Afinal, o que iria fazer com mais um aparelho celular, sabendo que a vida útil de um produto eletrônico é cada vez menor em razão da velocidade high-tech?

De fato. Nem parei para pensar no fator obsolescência. Muito menos no impudor de acumular lixo urbano no planeta. Bem longe de pensar na função da dinâmica da evolução tecnológica. Literalmente, viajei na maionese.

Beirando o certo na inversão do errado, sinto-me agora como que um aparelho recém-possuído no impulso da imprecisão. Afinal, acabara de adquirir um aparelho obsoleto.

Meu filho Sérgio – inteligente e do ramo – por certo reprovaria incontinenti o ato. E o agravante está no que os especialistas chamam de lixo urbano. Fenômeno essencialmente ligado aos humanos. Vão amontoando coisas para os pósteros.

A natureza agrega renovação e reconstrução do lixo. Já os ditos civilizados, expressiva parte dos incautos, entre os quais me faço incluir, entram nessa barafunda.

Vejo-me, então, na condição de autêntico predador de ambientes sociais e urbanos. No ultraje de amontoar coisas de nenhuma serventia.

Pior de tudo para o meu desalento: a capa do aparelho celular. Toque meio abstrato do que representa o mau gosto e a feiura por si só. Fealdade explícita.

Em vez do negrinho básico que tanto aprecio, estava diante de um bordô cintilante, mais parecendo material de Folia de Reis ou carnaval pandêmico fora de época.

O brilho opaco de purpurina não biodegradável incomodava. O glitter e a purpurina levam-se 400 anos para se decompor na natureza. No elemento complicador: uma descolorida vestimenta de um paetê não de boa qualidade. Tenho comigo, de nenhum interesse para nenhuma fantasia, ainda que para a mais modesta das escolas de samba.
Enfim, péssimo enredo e desfecho para um pobre mortal. Publicamente, não me seguro e dou a mão à palmatória.
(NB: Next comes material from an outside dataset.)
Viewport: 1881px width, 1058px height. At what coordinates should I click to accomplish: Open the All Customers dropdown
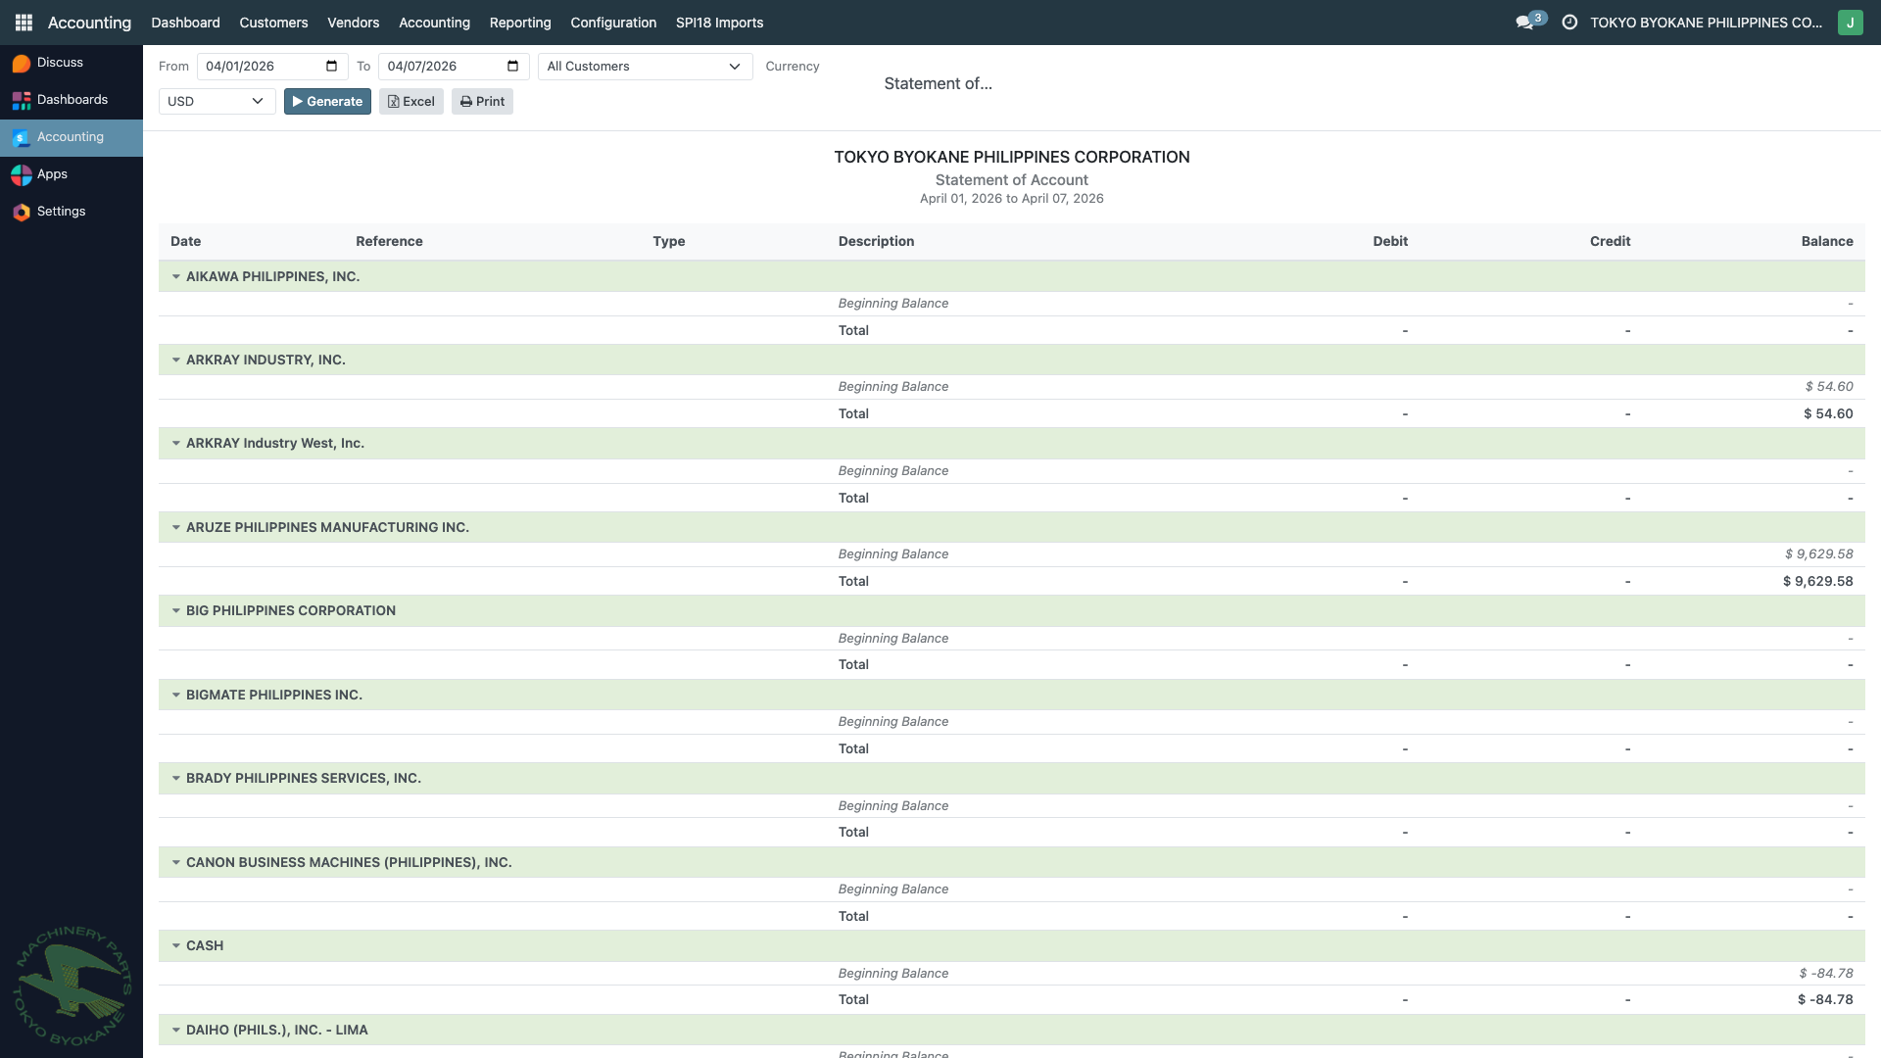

Sou useiro e vezeiro em aquisições de até avião caindo.

No final, descubro. Aleluia! Trata-se de um modelo 6S, o mesmo que certa feita caiu de um avião a 300 metros de altura, voou, caiu em terra firme e continuou funcionando.

A história é do ambientalista Ernesto Galiotto, um defensor da natureza, que diz que a natureza protegeu. O aparelho caiu na localidade de Dunas, quando num sobrevoo na Praia do Peró, no Rio de Janeiro.
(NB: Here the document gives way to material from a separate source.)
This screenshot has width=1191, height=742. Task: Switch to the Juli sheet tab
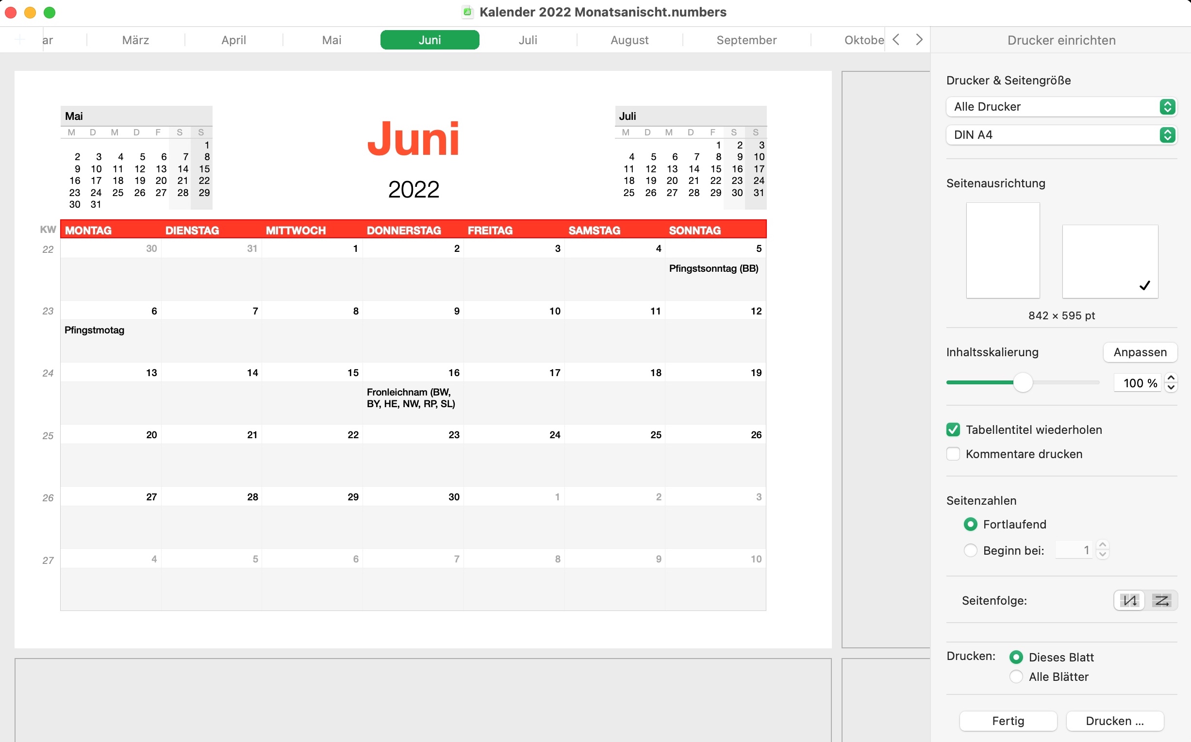point(528,40)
Já o meu, mesma marca e modelo (‘gigabyte’ não entendo), não. Veio pelas mãos de Baltazar mesmo. Por enquanto, segue em momento de funções indeterminadas. Quem sabe, a qualquer momento, poderá seguir um curso e voar. Ainda que em simples voo funcional. Como um zap para alguém, como a dizer que tudo está bem e em ordem, conforme manda o figurino.